There are five essential movements to practice when building a strength training program: pushing, pulling, hinging, squatting, and core.  When first starting out, weight lifting machines are helpful to build general understanding of which muscles are associated with each movement. For example, use a leg press machine for a squatting movement, a shoulder press machine for a pushing movement, a lat pulldown machine for a pulling movement, a kettlebell swing for a hip hinge movement, and planks for core movement.

 

Here is a sample beginner workout:

  • Squats:  3 sets of 12 repetitions beginning with 10-15 lbs or no weight at all 
  • Lunges: 3 sets of 12 repetitions beginning with 8-10 lbs or no weight at all
  • Deadlifts: 4 sets of 10 repetitions with 10 lbs or more
  • Bicep Curls: 3 sets of 8 repetitions with 1-10 lbs or more
  • Step Ups: 3 sets on each leg using 8-12 lbs or no weight at all
  • Plank: 5 repetitions for 20 seconds each
  • Push Ups: 3 sets of 8-10 repetitions

 

Listen to your body

Know your limits and abilities and build a firm foundation by starting slowly and using dynamic movements to build mobility and flexibility. Examples of dynamic warmup moves include side lunges, windmills, and walking knee holds that can prepare your body to lift, as well as lowering injury risk. 

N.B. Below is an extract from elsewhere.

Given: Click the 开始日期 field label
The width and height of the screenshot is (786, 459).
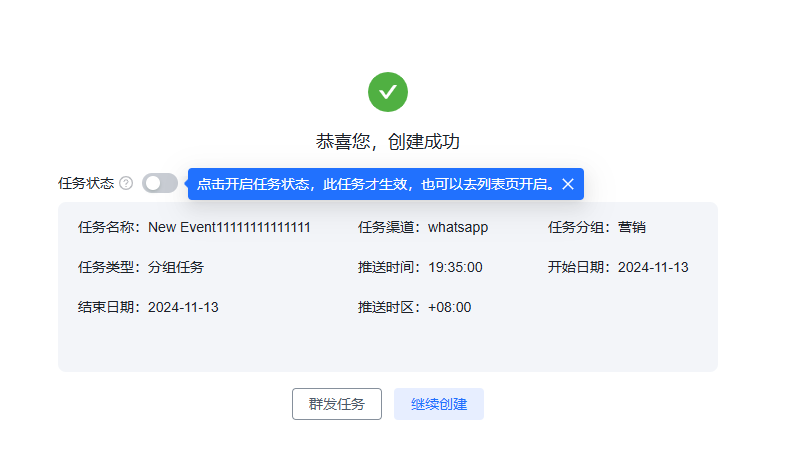Looking at the screenshot, I should coord(580,267).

Pay close attention to any warning signs from your body and never exercise to the point of pain. How to lift a weight — the best form — is more important than lifting a heavy weight improperly, which can increase injury risk. When beginning your weight lifting journey,  enlist guidance from a fitness professional (or your First Mile Care DPP coach) to teach you how to properly execute an exercise to lower injury risk. 

Our bodies are filled with 60-70% of water so adequate hydration before and during strength training are vital. When dehydrated, the body cannot perform optimally due to lower blood volume. On average, women and men should consume more than 10 cups of water daily and add an additional 8-16 ounces when exercising. An electrolyte drink can be helpful during strength training sessions to replenish both water and carbohydrates. 

Rest is an overlooked component in building strength. Between strength training sessions, recovery is vital to maximize muscle growth and strength, and to prevent overtraining or straining a muscle. Extended time periods of soreness past 48-72 hours can be a sign of overtraining. It is important to stretch and recover both before and after your workout to support recovery, prevent injury, and prepare the body for future lifts.  

 

Slow and steady for sustainable change

The strongest home is built with time, attention, focus, and consistency. Your body is your house. Resistance training can be helpful in building a strong house from the inside out. 

Strength training is about building strength progressively — learning movements, performing and practicing them repeatedly, and incrementally increasing the resistance through weight lifted. Keep these things in mind:

  • Aim to build your strength progressively over time.
  • Reject the idea of reaching your goal in a short period, which can lead to unhealthy habits such as overtraining, and not adequately refueling your body.
  • Avoid trying to measure your progress with what you see on social media.
  • Be patient with yourself, learn as you grow, get help, and maintain consistency.

 Remember that strength training is a journey. Build a firm foundation, make rest and recovery a priority, take in adequate hydration, fuel your body with ample amounts of protein, and enjoy every step of building strength, one workout at a time.